Kansas is sounding an alarm over one of its most valuable landscapes. A new state issue brief says native grasslands still cover about 30 percent of Kansas, or 15.8 million acres, but hundreds of thousands of acres are being lost each year as land is converted to crops and overtaken by trees, brush, and non native grasses.

The warning is not just about scenery. State officials tie that loss to cattle production, wildfire danger, water stress, and public health.

How grassland loss could affect beef prices

Sounds like a ranch country problem? Not really. The brief says Kansas’ beef industry contributes $22.9 billion in direct output and $33.2 billion in total annual economic activity, while employing more than 57,400 workers.

That helps explain why fewer grazing acres matter beyond the ranch gate. The report also warns that shrinking grasslands could reduce herd sizes over time and push consumer costs higher at the store. It is careful, though. The full economic value of grasslands themselves is still not fully measured.

Water quality and drought risks tied to native prairie

There is also a water angle that can be easy to miss. According to the report, intact grasslands improve plant water use efficiency, store more water in the soil, support streamflow, and reduce the loss of sediment and nutrients.

That matters during drought, and it matters downstream too, because weaker grassland systems can raise the cost of keeping drinking water clean for rural residents and municipalities. Small change on the land, big ripple effect.

Wildfire danger and disease risks from woody encroachment

The wildfire risk may be the most immediate threat. The brief points to invasive woody species such as eastern red cedar as a leading driver of more dangerous fires because they increase fuel loads, fire temperature, flame length, and spot fire distance.
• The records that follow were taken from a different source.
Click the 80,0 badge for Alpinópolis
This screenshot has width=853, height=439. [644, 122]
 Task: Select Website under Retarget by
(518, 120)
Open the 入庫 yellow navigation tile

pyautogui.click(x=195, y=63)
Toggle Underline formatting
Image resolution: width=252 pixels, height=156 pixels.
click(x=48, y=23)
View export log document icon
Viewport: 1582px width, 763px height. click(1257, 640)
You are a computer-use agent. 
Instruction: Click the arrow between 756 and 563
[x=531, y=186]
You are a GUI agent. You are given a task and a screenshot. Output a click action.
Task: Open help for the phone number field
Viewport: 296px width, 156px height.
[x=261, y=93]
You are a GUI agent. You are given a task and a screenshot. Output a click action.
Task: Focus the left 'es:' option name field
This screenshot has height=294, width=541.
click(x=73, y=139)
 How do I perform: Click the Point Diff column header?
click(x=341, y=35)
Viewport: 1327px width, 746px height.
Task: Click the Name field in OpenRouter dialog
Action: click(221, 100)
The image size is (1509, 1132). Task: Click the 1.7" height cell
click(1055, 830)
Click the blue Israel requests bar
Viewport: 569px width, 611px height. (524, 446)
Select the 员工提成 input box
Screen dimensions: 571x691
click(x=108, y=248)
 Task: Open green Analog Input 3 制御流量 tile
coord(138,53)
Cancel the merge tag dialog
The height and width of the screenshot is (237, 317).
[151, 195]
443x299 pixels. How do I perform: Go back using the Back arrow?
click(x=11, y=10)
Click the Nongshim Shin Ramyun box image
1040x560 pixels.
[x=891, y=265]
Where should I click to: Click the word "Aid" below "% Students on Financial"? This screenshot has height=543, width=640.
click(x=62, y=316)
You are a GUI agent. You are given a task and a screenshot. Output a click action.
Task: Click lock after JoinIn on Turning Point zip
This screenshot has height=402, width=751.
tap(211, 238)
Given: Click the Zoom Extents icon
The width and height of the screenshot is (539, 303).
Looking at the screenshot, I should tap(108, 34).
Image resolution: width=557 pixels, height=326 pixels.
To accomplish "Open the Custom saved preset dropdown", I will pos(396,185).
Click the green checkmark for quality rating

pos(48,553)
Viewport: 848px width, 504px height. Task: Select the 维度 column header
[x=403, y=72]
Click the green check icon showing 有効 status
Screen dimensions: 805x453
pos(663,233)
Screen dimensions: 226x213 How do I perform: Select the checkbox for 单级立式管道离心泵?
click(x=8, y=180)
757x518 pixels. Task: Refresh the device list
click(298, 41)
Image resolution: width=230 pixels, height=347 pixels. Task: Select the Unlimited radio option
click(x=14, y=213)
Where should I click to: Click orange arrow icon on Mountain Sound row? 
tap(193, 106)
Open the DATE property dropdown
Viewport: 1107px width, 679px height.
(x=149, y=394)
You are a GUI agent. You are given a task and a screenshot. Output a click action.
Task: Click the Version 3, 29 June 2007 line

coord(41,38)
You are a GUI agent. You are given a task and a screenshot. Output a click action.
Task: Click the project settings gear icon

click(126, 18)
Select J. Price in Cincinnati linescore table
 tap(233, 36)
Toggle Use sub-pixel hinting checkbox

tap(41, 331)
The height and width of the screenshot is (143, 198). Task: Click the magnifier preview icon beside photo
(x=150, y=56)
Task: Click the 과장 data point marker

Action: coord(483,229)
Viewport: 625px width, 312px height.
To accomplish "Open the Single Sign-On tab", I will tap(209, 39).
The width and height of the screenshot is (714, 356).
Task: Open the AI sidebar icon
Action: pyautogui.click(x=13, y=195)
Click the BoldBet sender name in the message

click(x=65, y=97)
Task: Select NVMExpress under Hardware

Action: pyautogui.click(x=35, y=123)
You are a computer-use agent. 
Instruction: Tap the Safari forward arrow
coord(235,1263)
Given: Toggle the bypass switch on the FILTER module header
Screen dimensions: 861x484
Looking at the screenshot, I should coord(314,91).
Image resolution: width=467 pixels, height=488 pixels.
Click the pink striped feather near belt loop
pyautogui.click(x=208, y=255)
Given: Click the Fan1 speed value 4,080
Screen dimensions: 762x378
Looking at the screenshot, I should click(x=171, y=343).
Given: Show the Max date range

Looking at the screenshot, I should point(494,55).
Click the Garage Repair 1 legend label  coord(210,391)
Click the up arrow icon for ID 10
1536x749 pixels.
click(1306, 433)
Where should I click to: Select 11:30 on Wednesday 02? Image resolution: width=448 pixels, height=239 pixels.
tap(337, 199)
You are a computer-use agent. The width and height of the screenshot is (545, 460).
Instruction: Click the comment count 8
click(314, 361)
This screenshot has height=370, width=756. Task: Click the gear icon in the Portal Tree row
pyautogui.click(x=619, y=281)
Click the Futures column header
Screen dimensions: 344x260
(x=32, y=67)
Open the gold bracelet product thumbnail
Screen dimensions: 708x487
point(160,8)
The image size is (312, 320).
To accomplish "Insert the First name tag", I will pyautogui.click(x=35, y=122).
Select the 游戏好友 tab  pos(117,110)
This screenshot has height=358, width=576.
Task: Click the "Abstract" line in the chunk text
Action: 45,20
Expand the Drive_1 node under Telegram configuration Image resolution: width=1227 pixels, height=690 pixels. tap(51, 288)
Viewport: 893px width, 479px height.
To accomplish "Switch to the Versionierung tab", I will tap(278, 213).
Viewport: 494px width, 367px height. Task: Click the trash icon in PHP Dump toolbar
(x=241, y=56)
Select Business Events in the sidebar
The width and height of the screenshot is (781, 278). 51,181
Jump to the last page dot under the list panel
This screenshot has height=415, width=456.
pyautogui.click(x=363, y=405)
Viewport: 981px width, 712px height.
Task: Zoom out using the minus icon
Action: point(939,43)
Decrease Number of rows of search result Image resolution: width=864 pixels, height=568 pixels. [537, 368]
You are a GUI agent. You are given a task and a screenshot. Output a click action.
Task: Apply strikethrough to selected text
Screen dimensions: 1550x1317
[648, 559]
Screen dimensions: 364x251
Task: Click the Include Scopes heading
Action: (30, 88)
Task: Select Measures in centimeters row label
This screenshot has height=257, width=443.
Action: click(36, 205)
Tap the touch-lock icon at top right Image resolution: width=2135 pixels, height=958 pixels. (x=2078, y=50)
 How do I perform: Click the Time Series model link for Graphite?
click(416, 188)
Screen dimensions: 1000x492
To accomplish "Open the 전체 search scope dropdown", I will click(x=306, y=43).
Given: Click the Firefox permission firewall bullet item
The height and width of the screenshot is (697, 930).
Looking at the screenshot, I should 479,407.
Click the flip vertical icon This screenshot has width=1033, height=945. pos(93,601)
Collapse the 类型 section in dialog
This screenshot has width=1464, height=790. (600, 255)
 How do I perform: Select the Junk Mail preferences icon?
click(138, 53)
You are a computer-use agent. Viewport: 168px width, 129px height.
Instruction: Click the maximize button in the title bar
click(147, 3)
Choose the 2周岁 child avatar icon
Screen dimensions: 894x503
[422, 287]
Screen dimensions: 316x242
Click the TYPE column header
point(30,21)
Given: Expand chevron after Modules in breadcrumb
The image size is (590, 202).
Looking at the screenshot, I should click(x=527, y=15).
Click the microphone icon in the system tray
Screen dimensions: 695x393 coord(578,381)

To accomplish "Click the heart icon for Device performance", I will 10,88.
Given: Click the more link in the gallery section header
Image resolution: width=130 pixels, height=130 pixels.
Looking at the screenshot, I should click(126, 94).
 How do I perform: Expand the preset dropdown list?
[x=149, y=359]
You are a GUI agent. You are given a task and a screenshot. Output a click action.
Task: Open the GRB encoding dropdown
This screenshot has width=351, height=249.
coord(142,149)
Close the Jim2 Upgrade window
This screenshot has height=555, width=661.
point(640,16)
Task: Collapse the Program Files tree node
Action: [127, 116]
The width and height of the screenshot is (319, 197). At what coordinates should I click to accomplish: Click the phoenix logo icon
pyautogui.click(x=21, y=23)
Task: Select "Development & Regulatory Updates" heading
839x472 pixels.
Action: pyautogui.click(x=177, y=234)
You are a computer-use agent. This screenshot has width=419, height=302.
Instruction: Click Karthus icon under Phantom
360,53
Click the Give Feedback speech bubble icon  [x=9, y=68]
A wide shot of the Kansas Flint Hills showing the transition from native tallgrass prairie to invasive eastern red cedar trees.
Native grasslands still cover 30 percent of Kansas, but invasive species and land conversion are shrinking the grazing land vital to the state’s $33 billion beef industry.

It also flags a quieter problem. More brush and trees can mean more pollen and a higher risk of mosquito and tick borne disease, including West Nile virus and Lyme disease.

Kansas response to protect grasslands and ranchers

Kansas is not treating this like a problem with only one fix.

The brief calls for a statewide campaign to make more residents “grasslands literate,” more help for landowners managing invasive species, stronger support for prescribed burn groups and local fire departments, and a possible Grasslands Partnership Manager to connect agencies, universities, ranchers, and conservation groups.

More than 50 ranchers and landowners helped shape those recommendations, along with 214 Kansans from 65 counties who answered a public survey. That gives the document some real ground under its boots.

Why the Flint Hills grasslands matter

What makes the warning hit harder is this. The brief says only a few large intact grasslands remain in the world, and one of them is the Flint Hills of Kansas. Once prairie starts slipping away, getting it back is slow, expensive, and in some cases more than a century long for soil carbon alone.

The official statement was published on Kansas Department of Agriculture.